Als eine der Hauptursachen für den weltweit massiv steigenden Reichtum sieht Merrill Lynch den steigenden Einsatz von Hedgefonds und anderen so genannten Alternativen Investments. Dabei handelt es sich um Produkte wie etwa Hedgefonds, die unabhängig vom Auf und Ab der Börse Gewinne erzielen können und oft ein Mindestinvestment von 20.000 Euro und mehr verlangen.

Alternativ mit Nadelstreif. Naturgemäß sind Alternative Investments also eine Do-mäne des Private Banking. FORMAT fragte die österreichischen Privatbankiers, was von diesen innovativen Anlagevarianten zu halten ist und welche sie ihrer gut betuchten Klientel empfehlen. Viele Tipps sind auch für Kleinanleger interessant – einige Produkte werden schon ab 50 Euro Sparrate im Monat angeboten.

Eine schmerzliche Erkenntnis blieb allerdings gerade den Millionären in den Börsenturbulenzen der letzten Jahre nicht erspart: Wer viel Geld besitzt, kann auch viel verlieren.

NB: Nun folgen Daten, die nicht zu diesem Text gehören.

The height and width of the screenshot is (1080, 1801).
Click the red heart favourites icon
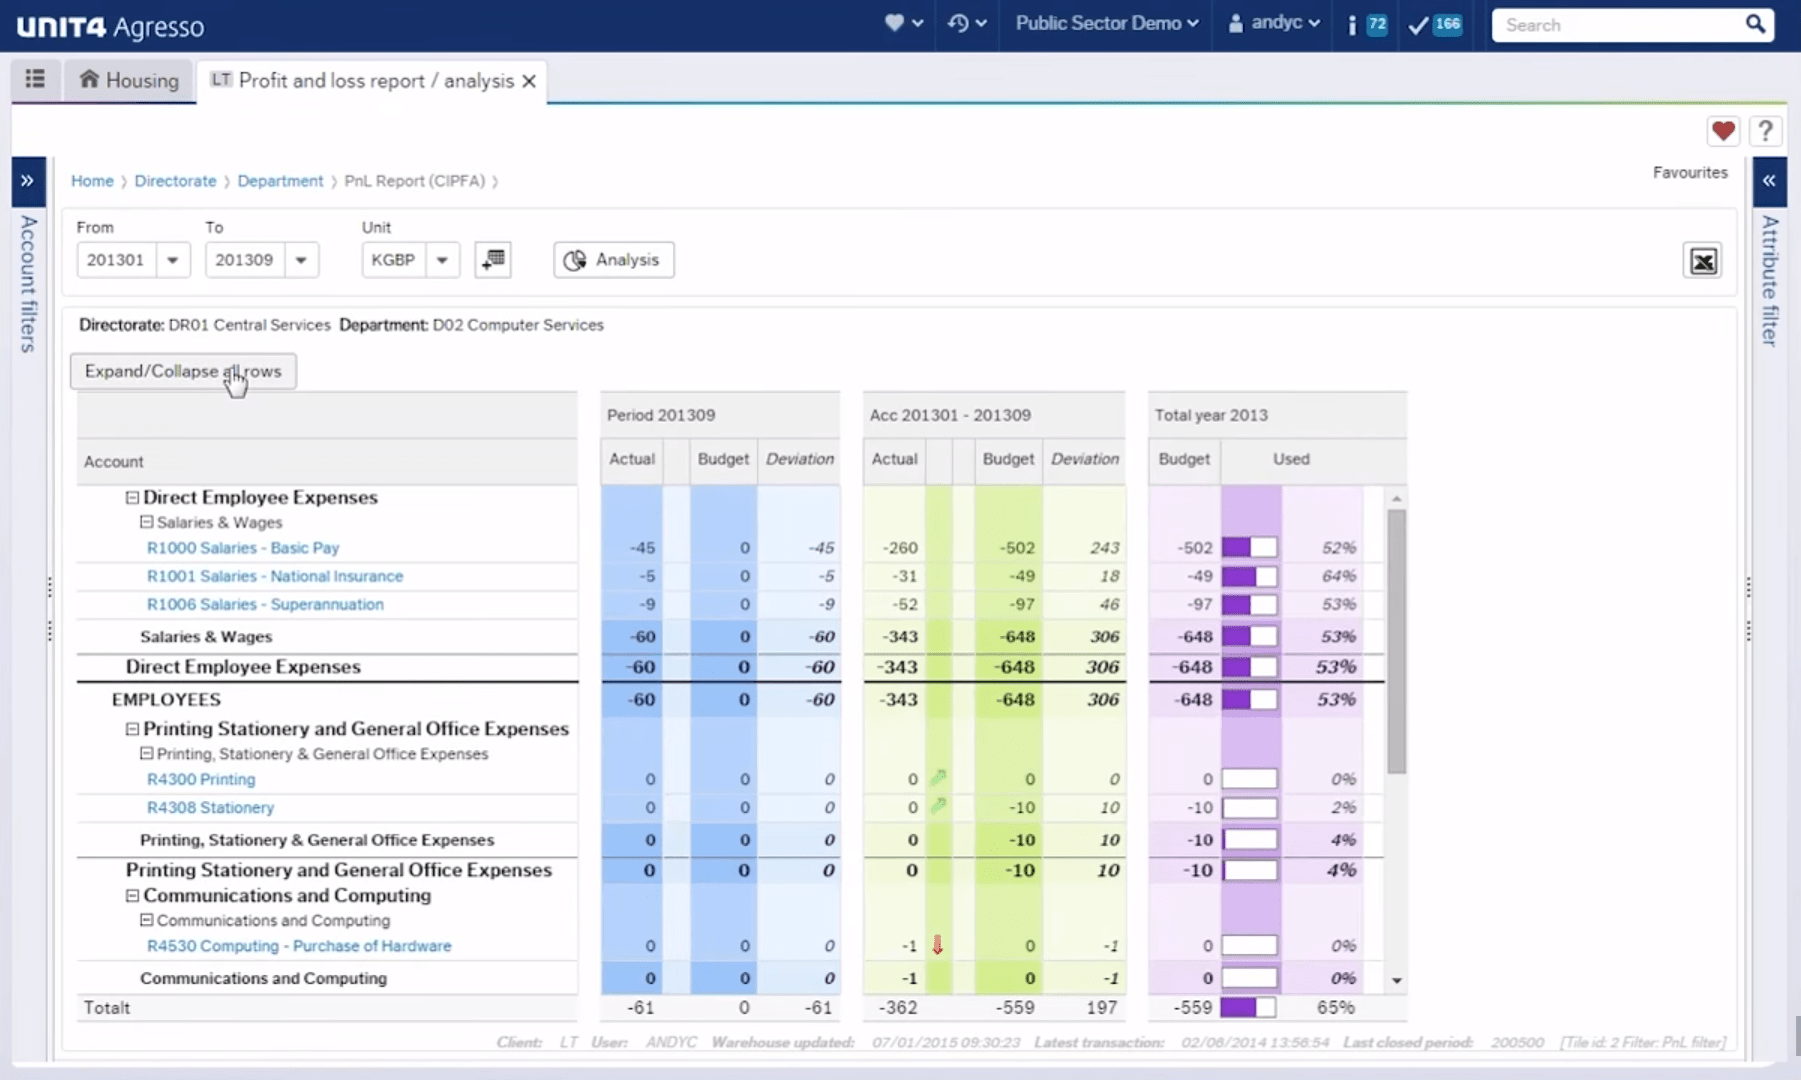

Bernhard Ramsauer, Chef von Sal. Oppenheim in Österreich: „Gerade die wirklich Reichen begnügen sich deshalb wieder mit einer geringeren, aber dafür sichereren Verzinsung. Dementsprechend ist das Thema ,Total Return‘ derzeit die zentrale Frage im Private Banking.“ Der Begriff, wörtlich übersetzt totaler Ertrag, umschreibt das Ziel, möglichst nie in die Verlustzone zu geraten.